What is the purpose of this working group

J.-f. Lepetit. It's been almost a year the audit committees Ordinance is passed, transcribing in French law European directive: it is now the turn of the MFA to draw the consequences and to clarify the scope of the role of these bodies. Our working group is also part of the continuity of that which gave rise, two years ago, the publication of a reference framework on control devices internal to put in place within listed companies.

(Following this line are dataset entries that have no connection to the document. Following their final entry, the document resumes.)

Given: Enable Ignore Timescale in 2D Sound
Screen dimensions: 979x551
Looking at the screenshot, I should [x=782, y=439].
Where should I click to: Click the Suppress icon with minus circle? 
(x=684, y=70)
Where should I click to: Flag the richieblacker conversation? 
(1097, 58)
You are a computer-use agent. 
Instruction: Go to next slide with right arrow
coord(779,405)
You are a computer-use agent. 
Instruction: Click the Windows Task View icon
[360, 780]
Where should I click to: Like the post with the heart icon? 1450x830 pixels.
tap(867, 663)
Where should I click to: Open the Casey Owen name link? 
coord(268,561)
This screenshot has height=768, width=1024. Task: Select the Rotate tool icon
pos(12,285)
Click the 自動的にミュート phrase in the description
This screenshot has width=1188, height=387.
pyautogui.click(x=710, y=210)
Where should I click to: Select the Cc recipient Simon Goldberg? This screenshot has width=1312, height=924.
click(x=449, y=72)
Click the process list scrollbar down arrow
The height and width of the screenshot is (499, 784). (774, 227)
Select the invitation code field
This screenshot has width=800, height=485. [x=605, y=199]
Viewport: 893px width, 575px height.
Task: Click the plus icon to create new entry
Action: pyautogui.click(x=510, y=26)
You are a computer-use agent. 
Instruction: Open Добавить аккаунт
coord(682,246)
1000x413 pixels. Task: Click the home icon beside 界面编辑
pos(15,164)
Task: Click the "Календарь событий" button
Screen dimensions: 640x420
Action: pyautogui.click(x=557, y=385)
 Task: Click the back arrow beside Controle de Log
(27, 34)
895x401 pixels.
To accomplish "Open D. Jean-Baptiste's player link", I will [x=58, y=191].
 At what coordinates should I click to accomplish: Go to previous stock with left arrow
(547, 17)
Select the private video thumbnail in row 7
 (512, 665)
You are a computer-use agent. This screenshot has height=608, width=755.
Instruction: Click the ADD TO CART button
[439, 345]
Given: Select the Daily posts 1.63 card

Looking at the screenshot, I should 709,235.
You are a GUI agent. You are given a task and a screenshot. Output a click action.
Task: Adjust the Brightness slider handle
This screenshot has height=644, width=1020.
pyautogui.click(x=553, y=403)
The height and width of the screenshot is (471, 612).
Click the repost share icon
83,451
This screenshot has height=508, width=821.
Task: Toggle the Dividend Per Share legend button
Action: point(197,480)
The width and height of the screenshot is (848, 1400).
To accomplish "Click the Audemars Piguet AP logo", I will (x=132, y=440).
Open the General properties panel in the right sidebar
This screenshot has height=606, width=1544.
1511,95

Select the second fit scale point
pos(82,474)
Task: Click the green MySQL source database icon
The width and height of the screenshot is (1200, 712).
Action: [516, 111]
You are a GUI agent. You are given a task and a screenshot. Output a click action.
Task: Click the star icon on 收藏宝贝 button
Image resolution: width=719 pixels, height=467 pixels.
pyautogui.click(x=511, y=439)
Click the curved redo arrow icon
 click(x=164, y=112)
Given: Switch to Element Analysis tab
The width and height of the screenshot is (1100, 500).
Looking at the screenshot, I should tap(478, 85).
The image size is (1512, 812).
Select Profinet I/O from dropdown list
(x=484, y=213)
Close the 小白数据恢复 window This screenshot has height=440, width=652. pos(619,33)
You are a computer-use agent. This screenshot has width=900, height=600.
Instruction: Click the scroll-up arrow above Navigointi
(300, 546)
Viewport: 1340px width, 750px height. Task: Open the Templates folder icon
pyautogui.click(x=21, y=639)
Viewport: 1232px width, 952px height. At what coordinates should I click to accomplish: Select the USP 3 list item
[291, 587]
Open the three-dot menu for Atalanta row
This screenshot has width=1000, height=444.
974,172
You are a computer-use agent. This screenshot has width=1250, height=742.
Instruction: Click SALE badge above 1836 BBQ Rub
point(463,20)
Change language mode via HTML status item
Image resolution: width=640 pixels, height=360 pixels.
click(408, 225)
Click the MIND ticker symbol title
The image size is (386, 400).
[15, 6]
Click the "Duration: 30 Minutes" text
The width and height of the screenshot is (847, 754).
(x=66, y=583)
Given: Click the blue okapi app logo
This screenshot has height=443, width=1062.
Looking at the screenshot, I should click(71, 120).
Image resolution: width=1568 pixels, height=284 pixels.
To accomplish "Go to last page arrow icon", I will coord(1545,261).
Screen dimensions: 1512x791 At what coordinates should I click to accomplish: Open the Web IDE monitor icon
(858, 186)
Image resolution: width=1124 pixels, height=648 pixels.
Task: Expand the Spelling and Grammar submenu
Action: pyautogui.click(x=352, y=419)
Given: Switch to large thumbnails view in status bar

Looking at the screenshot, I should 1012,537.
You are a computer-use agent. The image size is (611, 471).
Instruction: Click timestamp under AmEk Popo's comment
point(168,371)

O. Poupart-Lafarge. This group is all the more whereas there is still a significant number of French listed companies to not have audit committees. In the compartment A of Euronext more than 1 billion euros of market capitalization, Editor's note, 98 of companies have a. But if acting compartments B and C, nearly four in ten business are unfounded. To improve this situation, it is imperative to eliminate areas of blur that can survive in the texts.
How will it consist
O. Poupart-Lafarge. We wanted a group which reflects all the interests involved. There are about 30 representatives of professional organizations, audit firms and issuers of all sizes. This number, enough, to reduce the risks of lobby.
J.-f. Lepetit. There are four subgroups. The first two will respectively to analyze all of the texts available on audit committees and refresh the reference on the risk management framework. Two other, more cross-cutting, should, for one, work on the composition of the audit committees and the responsibility of administrators who sit on and the other set the articulation between the audit committee and other bodies of the company. In addition, the Working Group should take account of the specificities and nuances that could be made depending on the type of companies concerned; all companies with not the same characteristics, including the smaller values or those with a family governance.
What are the parts of the order who deserve, according to you, to be clarified
J.-f. Lepetit. The "monitoring the effectiveness of internal control and management systems risk" raises many questions in the transmitters. When we talk about efficiency, talking generally leaders, responsible for the success or failure of the company. I personally think that this phrase means that audit committees have to ensure the existence of frameworks and reliable devices in the management of risk and internal control; Nevertheless the concept of effectiveness implies no doubt to question the results of these devices. A clarification is necessary.
O. Poupart-Lafarge. The order also requires that at least one of the members of the audit committee is competent both in independent and accounting matters. This concept of independence remains difficult to determine. It will be that we examine how the directive is applied in our European neighbours.